PROBLEM TO SOLVE: Rewrite the records from their start through the line containing "pos(287,320)" as a numbered list, leaving out any blank lines.

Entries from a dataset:
※
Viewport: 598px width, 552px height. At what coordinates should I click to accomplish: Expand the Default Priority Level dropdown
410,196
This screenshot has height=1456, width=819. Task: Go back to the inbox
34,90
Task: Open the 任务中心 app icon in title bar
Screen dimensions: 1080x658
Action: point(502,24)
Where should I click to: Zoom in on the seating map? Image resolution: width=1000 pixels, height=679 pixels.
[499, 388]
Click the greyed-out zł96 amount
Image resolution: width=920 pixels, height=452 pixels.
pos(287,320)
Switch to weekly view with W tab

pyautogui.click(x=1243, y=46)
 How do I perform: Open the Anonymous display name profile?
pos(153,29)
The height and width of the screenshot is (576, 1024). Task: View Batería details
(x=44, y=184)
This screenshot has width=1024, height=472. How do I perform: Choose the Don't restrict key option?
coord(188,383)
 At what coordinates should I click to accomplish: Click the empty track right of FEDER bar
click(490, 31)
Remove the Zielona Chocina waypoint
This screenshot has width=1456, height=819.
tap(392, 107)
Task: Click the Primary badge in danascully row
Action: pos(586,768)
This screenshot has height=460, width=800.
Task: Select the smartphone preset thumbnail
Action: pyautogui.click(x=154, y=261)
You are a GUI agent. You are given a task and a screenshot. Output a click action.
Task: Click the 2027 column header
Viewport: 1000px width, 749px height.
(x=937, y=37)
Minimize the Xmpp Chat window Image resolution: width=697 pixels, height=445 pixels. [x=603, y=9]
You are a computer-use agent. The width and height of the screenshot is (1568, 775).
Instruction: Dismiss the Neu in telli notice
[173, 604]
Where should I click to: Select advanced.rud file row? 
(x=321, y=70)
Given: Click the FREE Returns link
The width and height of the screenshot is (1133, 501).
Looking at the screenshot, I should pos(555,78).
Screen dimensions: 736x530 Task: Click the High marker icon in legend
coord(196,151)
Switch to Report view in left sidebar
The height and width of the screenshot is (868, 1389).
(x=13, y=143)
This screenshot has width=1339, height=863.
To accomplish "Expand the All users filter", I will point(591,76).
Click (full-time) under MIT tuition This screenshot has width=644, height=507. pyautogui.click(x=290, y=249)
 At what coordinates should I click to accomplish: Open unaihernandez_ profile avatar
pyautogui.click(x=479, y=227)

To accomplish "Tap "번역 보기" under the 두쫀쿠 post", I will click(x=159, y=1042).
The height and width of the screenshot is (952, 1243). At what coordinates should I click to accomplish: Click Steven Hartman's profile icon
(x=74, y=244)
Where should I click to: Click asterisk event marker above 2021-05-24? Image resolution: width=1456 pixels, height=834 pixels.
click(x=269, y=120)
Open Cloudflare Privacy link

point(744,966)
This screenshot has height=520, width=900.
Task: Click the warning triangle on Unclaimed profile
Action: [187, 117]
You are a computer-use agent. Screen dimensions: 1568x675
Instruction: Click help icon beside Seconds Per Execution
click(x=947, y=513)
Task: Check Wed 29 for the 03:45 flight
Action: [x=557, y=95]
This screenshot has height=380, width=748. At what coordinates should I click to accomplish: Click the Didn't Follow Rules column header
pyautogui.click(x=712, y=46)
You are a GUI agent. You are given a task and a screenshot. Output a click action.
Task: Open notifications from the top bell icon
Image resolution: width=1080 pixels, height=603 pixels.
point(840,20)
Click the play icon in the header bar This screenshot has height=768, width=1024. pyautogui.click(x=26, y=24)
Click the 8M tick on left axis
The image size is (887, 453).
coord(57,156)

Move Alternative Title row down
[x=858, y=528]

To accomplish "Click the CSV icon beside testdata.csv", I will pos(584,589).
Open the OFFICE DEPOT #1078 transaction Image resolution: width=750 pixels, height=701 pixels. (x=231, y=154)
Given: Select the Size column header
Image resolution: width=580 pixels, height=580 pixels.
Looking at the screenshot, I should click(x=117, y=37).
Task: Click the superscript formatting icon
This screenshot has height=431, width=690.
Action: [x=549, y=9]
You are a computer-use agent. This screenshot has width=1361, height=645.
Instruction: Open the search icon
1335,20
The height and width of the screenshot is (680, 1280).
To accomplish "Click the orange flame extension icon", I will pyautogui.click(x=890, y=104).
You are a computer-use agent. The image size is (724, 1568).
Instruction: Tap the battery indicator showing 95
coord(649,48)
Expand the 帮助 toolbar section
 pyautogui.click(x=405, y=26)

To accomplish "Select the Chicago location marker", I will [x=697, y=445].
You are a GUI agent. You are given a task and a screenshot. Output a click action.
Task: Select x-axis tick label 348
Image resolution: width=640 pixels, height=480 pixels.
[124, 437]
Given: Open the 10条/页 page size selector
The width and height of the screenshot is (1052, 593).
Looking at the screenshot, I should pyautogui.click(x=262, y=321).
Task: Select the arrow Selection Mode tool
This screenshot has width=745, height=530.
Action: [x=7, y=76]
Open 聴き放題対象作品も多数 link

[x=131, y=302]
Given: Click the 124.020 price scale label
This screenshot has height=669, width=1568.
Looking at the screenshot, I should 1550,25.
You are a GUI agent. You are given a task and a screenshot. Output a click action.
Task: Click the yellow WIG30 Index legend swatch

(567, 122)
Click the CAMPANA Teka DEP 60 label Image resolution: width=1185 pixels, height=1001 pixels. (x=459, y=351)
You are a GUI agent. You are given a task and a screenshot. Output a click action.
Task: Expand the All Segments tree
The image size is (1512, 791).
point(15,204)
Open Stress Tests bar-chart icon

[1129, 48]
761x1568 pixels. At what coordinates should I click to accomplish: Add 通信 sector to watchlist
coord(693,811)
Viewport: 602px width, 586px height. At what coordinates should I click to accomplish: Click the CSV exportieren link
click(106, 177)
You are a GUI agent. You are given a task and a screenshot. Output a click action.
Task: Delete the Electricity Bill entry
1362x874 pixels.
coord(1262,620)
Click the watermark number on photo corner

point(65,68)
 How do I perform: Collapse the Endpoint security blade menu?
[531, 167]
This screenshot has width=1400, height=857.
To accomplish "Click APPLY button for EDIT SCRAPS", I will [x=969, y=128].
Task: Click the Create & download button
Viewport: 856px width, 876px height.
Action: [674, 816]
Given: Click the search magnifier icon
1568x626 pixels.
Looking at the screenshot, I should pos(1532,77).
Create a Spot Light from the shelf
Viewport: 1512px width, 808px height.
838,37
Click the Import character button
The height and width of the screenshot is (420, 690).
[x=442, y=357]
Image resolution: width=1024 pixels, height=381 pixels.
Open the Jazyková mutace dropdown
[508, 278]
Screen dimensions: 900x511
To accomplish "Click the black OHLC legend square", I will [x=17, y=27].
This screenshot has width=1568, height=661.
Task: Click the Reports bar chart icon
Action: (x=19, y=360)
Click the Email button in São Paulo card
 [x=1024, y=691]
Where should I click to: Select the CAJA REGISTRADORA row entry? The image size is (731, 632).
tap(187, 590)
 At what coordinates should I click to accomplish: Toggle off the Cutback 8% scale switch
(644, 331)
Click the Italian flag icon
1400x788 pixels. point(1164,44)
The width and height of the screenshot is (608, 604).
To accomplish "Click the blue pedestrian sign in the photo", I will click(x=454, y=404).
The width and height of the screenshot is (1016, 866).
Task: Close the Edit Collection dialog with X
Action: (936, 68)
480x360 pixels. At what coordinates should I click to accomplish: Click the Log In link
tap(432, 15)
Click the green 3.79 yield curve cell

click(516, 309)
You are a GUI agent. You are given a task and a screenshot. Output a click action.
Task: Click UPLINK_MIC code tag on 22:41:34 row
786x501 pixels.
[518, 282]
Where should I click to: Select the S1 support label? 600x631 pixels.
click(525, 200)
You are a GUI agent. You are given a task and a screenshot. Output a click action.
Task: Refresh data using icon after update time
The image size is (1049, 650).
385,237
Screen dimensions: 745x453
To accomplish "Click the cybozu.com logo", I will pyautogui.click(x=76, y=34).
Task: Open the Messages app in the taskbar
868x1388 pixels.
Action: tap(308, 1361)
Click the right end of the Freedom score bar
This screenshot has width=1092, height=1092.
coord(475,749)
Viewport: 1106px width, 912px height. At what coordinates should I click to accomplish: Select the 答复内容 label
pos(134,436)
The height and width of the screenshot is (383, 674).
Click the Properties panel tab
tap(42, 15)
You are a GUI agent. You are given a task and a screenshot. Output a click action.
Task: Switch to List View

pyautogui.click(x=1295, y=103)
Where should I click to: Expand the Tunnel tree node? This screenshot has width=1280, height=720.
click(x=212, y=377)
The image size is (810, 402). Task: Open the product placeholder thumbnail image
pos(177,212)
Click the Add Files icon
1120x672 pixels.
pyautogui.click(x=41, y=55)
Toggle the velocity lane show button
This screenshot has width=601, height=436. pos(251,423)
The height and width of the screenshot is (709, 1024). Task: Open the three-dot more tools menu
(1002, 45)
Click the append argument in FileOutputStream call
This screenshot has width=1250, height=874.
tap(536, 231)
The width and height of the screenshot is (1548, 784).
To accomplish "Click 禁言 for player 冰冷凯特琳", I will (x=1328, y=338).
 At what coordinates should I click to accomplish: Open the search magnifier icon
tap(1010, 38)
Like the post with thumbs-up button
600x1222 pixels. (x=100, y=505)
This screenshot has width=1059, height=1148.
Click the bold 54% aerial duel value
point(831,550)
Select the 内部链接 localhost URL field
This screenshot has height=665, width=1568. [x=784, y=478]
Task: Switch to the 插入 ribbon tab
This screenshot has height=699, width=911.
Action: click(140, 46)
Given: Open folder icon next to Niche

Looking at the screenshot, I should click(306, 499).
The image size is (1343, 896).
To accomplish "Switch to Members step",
※
ANSWER FOR THIS EXERCISE:
1. Viewport: 598px width, 552px height. At what coordinates should I click to accomplish: Expand the Default Priority Level dropdown
2. 410,196
3. This screenshot has height=1456, width=819. Task: Go back to the inbox
4. 34,90
5. Task: Open the 任务中心 app icon in title bar
6. Screen dimensions: 1080x658
7. Action: point(502,24)
8. Where should I click to: Zoom in on the seating map? Image resolution: width=1000 pixels, height=679 pixels.
9. [499, 388]
10. Click the greyed-out zł96 amount
11. Image resolution: width=920 pixels, height=452 pixels.
12. pos(287,320)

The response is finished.